Workers said the media probably “knows more than they do,” but they’d heard the third agreement included “modest modifications,” and they were hopeful it would be enough to end the strike.
Deere made its last, best and final offer to the UAW negotiating team Friday night.
UAW spokesman Brian Rothenberg said the new offer contains modest modifications to the last tentative agreement presented for ratification on November 2. He did not specify what the changes were.
The UAW rejected the second tentative agreement on a 55 percent to 45 percent vote, but gained majority support from some Quad-City union locals. It was rejected by locals in Waterloo and Dubuque.
‘Last, best, and final offer’
The modified agreement isn’t just a tentative agreement, according to Rothenberg. With the second tentative agreement, Deere announced it was their “last, best, and final offer” after the vote. This time, Deere officially declared this the last, best and final offer at the negotiating table, which could potentially trigger legal action, Rothenberg said.
“I know it’s caused a lot of confusion,” Rothenberg said. “I’ve had people say, ‘Well, you know, is it a tentative agreement?’ Well, yes, it is. But it just has a different connotation to it if it goes down.”
James Cooney, employment law expert at Rutgers University, said although declaring best and final offers isn’t unheard of, it doesn’t take place in every labor negotiation.
“Employers often claim to be making a last, best, final offer as leverage in bargaining to try to intimidate the union,” Cooney said.
Cooney said an official best and last offer could signify Deere is at an impasse in negotiations.
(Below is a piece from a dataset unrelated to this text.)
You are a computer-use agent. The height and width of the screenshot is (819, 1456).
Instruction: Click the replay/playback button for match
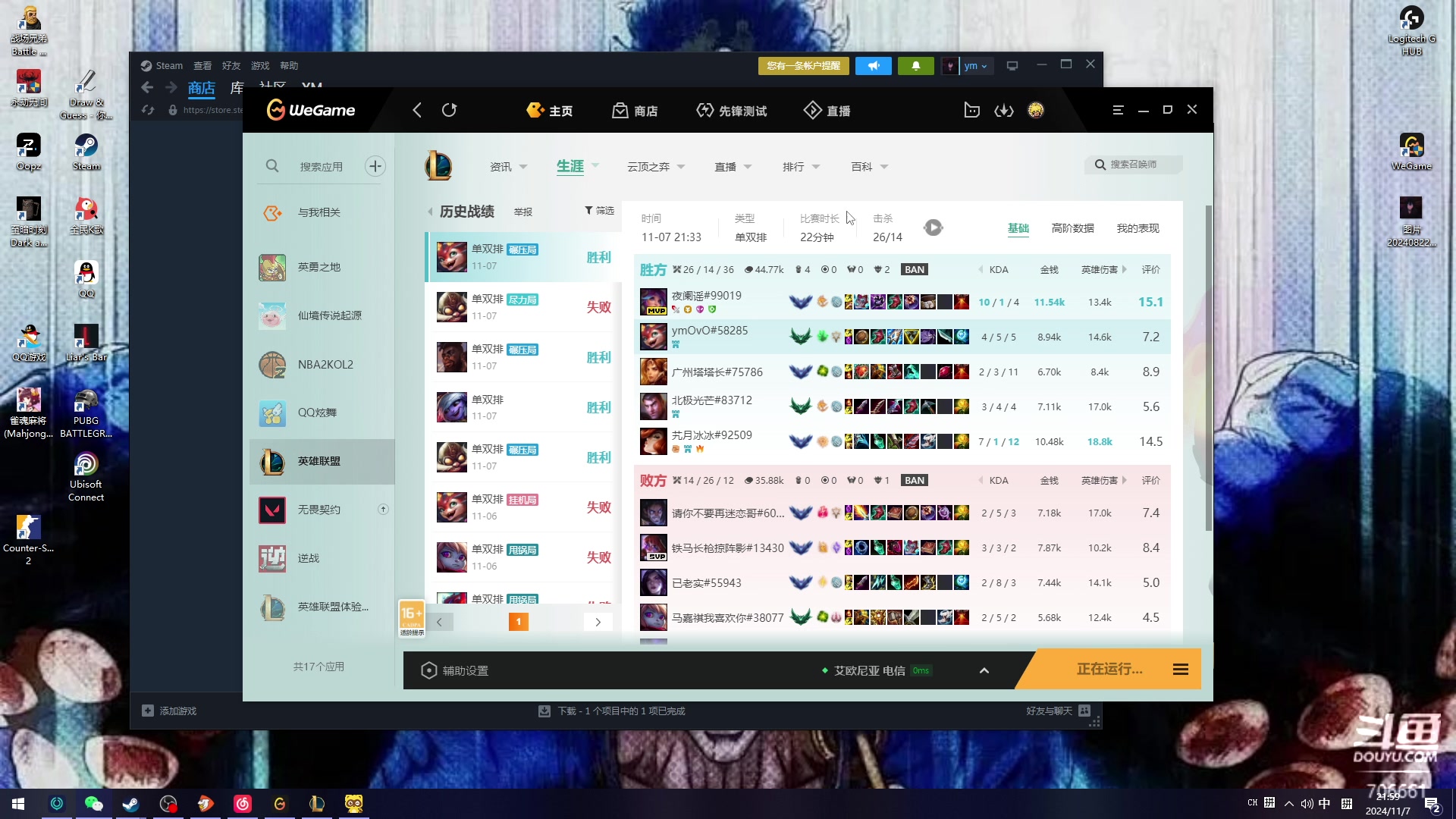pos(932,227)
The National Labor Relations Board requires an employer and unions to actively negotiate on employment terms “until they agree on a labor contract or reach a stand-off or ‘impasse.’ ” An impasse is a total breakdown of the bargaining process that occurs after good-faith negotiations and exhausted perspectives, according to the NLRB.
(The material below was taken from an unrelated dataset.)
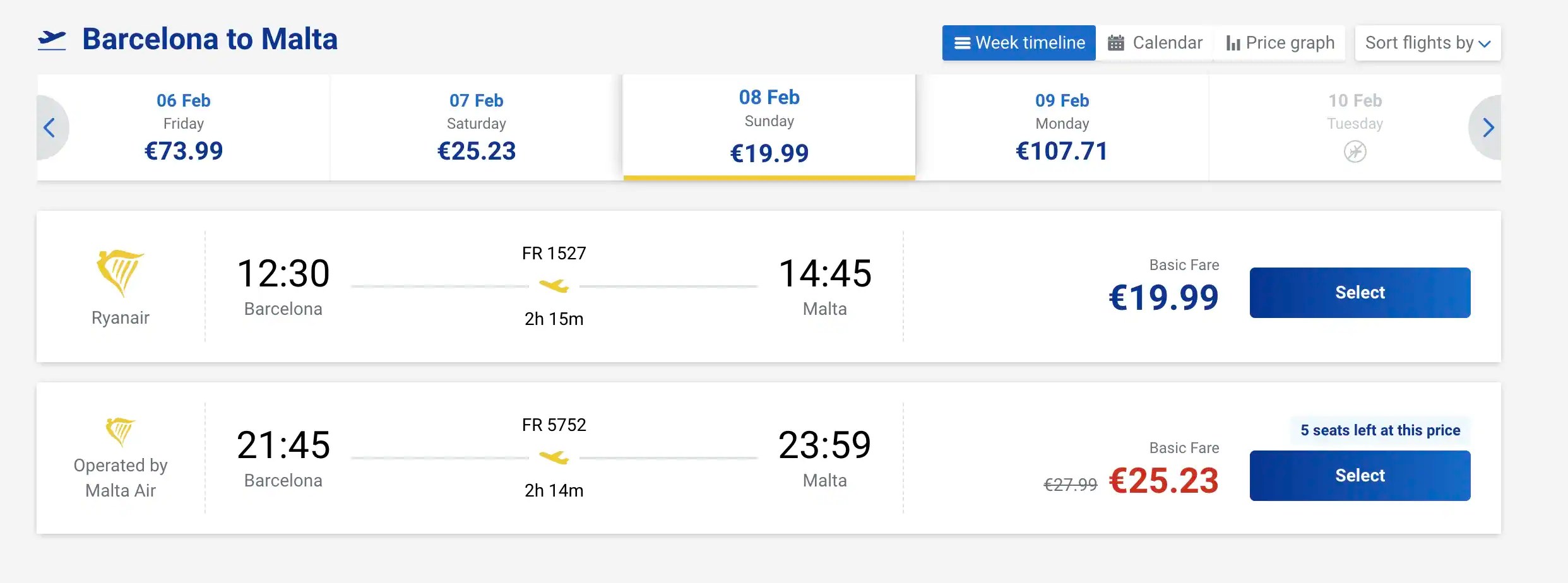Switch to Week timeline view

(1019, 43)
“That’s not an agreement with the company when saying ‘Hey, this is our last, best, final offer,’ ” Cooney said. “A union may take that back to the membership but, on the other hand, may choose not to, especially if it’s perceived as more of a threat. And that’s why there’s probably more going on behind the scenes than certainly I’m aware of, on both sides.”
If they are truly at an impasse and the union votes this offer down, Deere has the ability to implement the terms of it with employees working during the strike, Cooney said. Workers would be expected to continue their strike even if the agreement is implemented for remaining employees.
“If there is a true impasse, the law does allow an employer to unilaterally impose the conditions, but very often, there’s not a true impasse, and a third party, such as the National Labor Relations Board might disagree that there was no further room for bargaining,” Cooney said.
The UAW could file an unfair labor practice charge with the NLRB if the new agreement is implemented, he said.
In such cases, NLRB investigates, and if a company is found guilty of refusal to bargain, the NLRB can restore the old agreement and force the parties back to the negotiating table.
But if the NLRB decides the parties are at a true impasse, the company is legally allowed to implement the new agreement and hire replacement workers.
“It depends on so many moving parts,” Cooney said.
To keep negotiations open, Deere and the UAW could bring in a third-party mediator, like someone from the Federal Mediation and Conciliation Service, if they haven’t already.
“I hope the parties would be open to a mediator getting involved,” Cooney said. “But that’s really up to them.”